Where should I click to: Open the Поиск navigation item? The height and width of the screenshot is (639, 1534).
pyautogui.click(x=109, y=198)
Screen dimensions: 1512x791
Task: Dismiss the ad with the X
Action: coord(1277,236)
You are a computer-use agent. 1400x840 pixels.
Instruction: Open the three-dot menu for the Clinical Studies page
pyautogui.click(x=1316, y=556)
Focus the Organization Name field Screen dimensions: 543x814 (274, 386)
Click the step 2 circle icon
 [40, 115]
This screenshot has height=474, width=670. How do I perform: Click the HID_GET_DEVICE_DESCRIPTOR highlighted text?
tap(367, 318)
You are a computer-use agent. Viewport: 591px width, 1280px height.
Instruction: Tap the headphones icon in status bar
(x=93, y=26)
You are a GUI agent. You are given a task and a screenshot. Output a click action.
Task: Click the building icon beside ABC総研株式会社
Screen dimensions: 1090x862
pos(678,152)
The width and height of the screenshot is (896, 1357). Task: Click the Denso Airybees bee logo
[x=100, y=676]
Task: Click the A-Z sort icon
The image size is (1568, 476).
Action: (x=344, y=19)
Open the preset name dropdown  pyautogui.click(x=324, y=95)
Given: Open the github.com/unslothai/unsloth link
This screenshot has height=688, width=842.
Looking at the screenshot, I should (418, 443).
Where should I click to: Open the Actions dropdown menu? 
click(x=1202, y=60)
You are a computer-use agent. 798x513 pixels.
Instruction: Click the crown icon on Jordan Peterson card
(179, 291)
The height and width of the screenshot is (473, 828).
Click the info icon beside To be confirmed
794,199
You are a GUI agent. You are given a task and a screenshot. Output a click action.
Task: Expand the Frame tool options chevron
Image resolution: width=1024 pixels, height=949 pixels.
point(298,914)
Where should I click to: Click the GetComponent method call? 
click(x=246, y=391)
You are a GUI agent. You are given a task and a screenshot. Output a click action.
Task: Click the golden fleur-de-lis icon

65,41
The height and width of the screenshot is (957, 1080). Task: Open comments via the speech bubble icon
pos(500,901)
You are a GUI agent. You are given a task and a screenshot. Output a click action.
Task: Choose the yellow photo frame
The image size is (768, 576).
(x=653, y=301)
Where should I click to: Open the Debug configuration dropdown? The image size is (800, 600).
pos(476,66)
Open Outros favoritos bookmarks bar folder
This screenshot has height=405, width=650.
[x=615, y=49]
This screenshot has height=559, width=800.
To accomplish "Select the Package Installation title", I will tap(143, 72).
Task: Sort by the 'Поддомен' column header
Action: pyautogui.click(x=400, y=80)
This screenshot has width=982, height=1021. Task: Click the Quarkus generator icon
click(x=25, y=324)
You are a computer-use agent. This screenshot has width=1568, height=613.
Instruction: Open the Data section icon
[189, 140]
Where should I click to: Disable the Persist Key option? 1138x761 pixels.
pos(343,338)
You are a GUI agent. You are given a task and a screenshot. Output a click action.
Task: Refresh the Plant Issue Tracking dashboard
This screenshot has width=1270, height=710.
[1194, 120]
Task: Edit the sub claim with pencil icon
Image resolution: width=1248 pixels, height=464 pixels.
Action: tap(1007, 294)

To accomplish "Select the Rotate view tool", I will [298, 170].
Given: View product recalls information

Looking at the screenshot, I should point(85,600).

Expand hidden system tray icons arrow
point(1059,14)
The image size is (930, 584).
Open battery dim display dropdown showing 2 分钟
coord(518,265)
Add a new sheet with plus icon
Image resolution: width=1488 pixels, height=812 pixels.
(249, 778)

• STATED TASK
Report every line of the rows above that contains the string "will". Case counts.

• WRITTEN SOLUTION
To accomplish "Select the Package Installation title", I will tap(143, 72).
To accomplish "Select the Rotate view tool", I will [298, 170].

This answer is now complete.